Every time I roast a chicken, I think of my sister.
For years, decades really, I refused to have anything to do with “chicken on the bone.” Besides eating it, of course. If Col. Sanders was willing to hack through all that horrible connective tissue and handle that mysterious package of squishy little pieces, more power to him: I’ll eat the delicious fried results. But heck if I was going to handle that stuff — that’s what modern butchers are for! I bought skinless boneless chicken breasts.
Then, about a decade ago (I might have been living with her briefly at the time, between marriages as I was), my sister salted and peppered a whole chicken, popped it in the oven and said something like, “well, there’s dinner.”
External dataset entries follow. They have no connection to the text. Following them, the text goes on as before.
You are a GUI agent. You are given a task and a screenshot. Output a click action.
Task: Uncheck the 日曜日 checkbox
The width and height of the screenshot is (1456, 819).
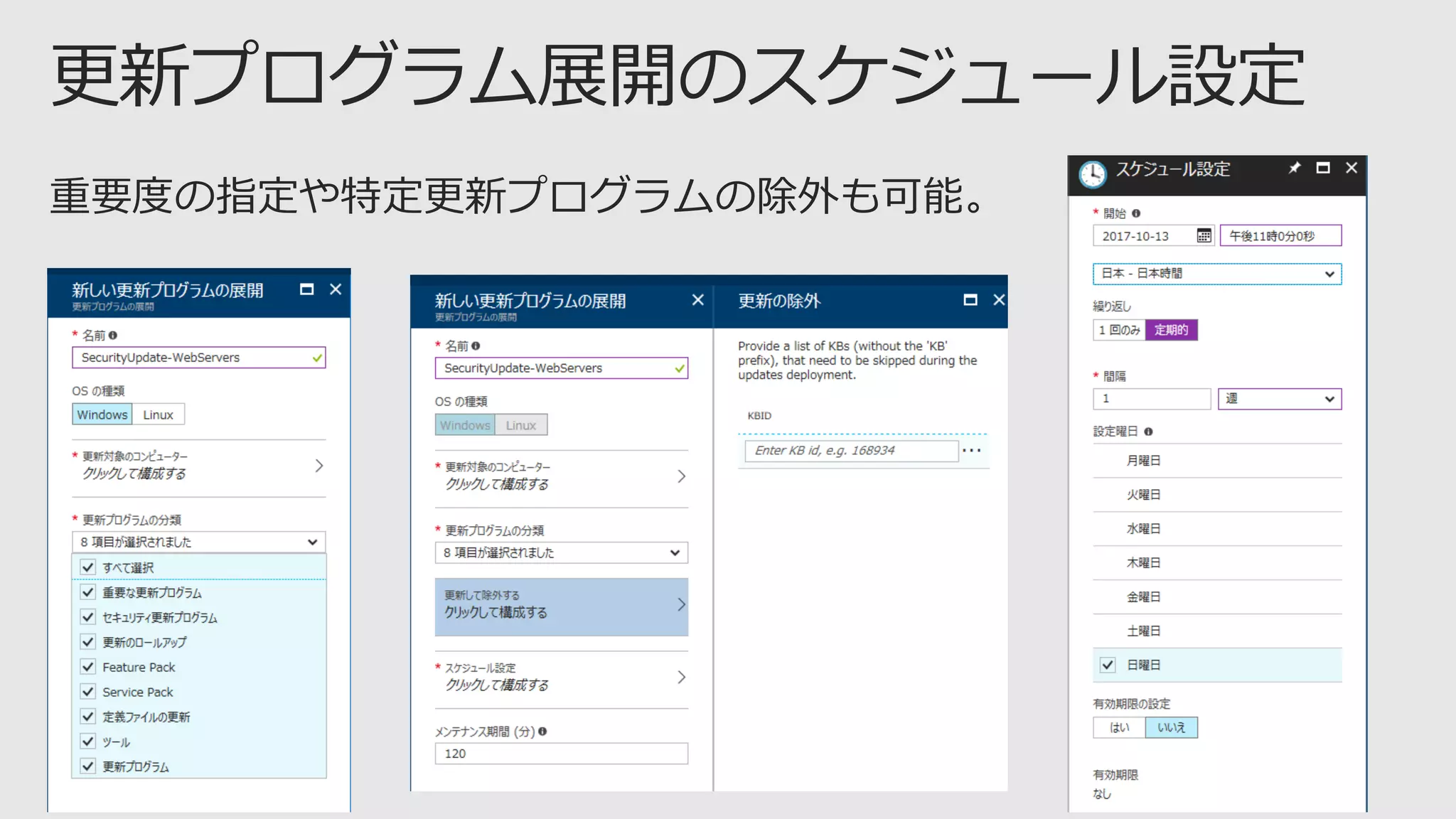(1108, 665)
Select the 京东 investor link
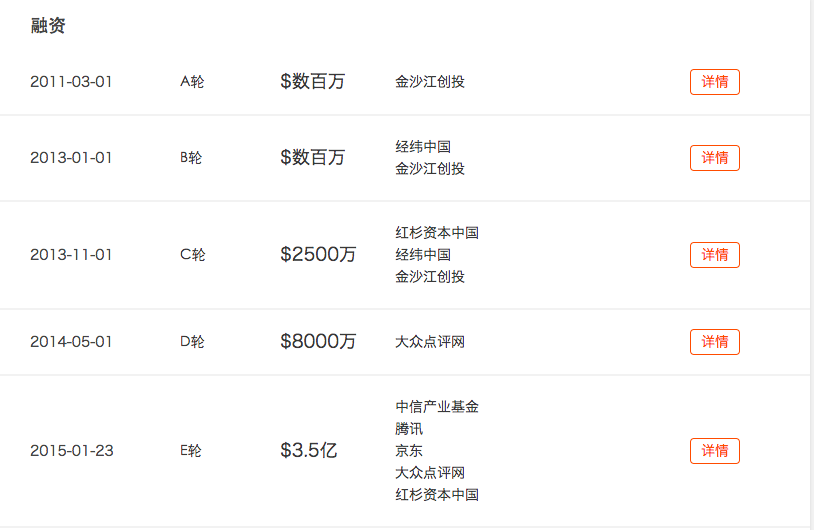The width and height of the screenshot is (814, 530). tap(409, 451)
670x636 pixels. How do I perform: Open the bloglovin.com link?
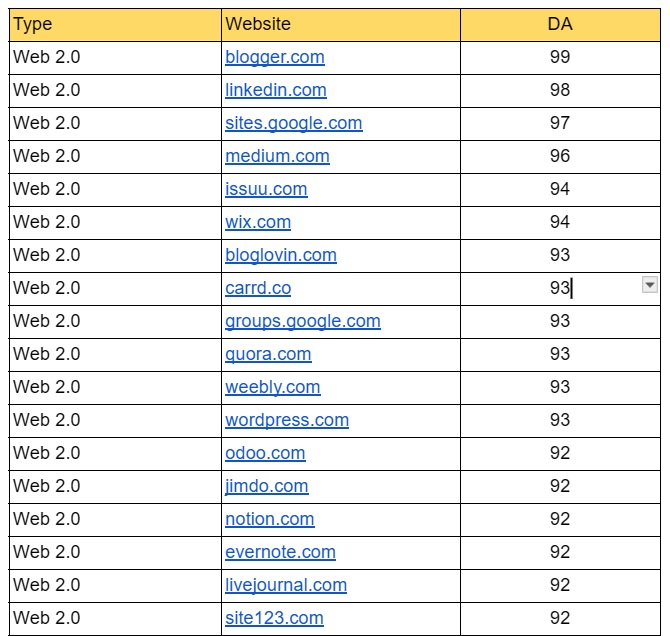tap(280, 255)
“Oh, I admire you,” I said. “I hate handling chicken on the bone.”
“Oh, it’s so easy,” she said, making “easy” sound like it had 12 syllables. “You really should try it.”
Pretty much up until then, I assumed I was the smarter sibling. Because I was older, see. I had more experience.
Well, not with preparing chicken, as it turned out. My sister was right. Roasting a chicken is easy.
And then, I discovered when I moved in with my Beloved, that disgusting carcass of chicken bits and bones make the most amazing chicken broth. “Amazing,” with 12 syllables.
And making chicken broth is pretty easy, too! Who’d a thunk?
So today as I was salting and peppering my whole chicken (my Beloved refused to let me use anything fancy like lemon or garlic or, God forbid, rosemary), I thought of my sister. And of the amazing chicken soup I’m going to eat tomorrow, too.